RL-wise things are going to shit but only because Compass Banks is fucking us over hardcore. Everybody seems to be asleep or worn out from Homecoming. Did I mention that that place is absolute crack?
I have a maybe-kinda date on Tuesday with this chick named Cassi. I don't wanna go because I don't do the whole dating thing. I...
This is exactly why I shouldn't date. I wanted to say no, make up some excuse or something but I opened my mouth and "Okay, sure" came out. It's not because subconciously I wanted to go, it's because for some reason I have a problem saying no to people.
Anyone who was on my list when the Survivor Meme was going around knows why I have this problem.
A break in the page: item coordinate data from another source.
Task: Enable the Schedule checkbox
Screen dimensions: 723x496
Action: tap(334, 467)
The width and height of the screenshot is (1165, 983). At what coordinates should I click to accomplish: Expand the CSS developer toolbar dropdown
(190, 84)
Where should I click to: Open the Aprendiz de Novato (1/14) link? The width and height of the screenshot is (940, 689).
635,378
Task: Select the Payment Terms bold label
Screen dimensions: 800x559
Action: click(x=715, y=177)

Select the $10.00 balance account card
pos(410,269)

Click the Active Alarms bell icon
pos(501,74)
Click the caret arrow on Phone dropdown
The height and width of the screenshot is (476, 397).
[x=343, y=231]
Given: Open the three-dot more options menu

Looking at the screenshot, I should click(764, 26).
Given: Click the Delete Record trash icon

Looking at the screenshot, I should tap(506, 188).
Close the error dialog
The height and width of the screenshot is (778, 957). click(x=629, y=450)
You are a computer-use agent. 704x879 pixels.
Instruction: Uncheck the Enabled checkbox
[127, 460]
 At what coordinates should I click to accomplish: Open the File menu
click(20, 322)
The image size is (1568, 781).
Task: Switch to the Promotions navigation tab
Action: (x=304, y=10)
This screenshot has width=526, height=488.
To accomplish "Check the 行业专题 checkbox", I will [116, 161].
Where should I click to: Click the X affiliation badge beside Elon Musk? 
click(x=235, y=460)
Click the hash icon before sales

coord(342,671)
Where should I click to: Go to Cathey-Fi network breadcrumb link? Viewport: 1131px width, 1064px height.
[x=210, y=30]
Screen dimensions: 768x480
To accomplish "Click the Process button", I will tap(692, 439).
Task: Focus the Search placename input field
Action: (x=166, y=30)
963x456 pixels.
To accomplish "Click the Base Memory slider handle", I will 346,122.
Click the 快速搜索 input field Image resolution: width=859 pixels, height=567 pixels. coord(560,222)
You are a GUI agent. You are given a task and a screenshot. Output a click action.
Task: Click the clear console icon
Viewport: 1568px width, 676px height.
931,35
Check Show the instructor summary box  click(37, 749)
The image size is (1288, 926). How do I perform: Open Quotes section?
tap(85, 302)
As much as I like to tell myself that I'm okay and I'm dealing it's really not true. I have so many things wrong with me and I know that most if not all can be traced back then. I mean, I can't even use the bathroom in public. I spent a year and a half in a dorm going at 2:30 in the morning because there was no chance of anyone coming in then.
I've got massive issues with touching and hugging and crap like that, and the fact that I can hug kygn or my other friends makes me happy as hell because a few years ago I would've stiffened up the way I did with James when we were dating. I just. Oh my fucking god dude I don't wanna go! God my fucking stomache hurts now.
I'm going to go and... not be here right now. Yeah.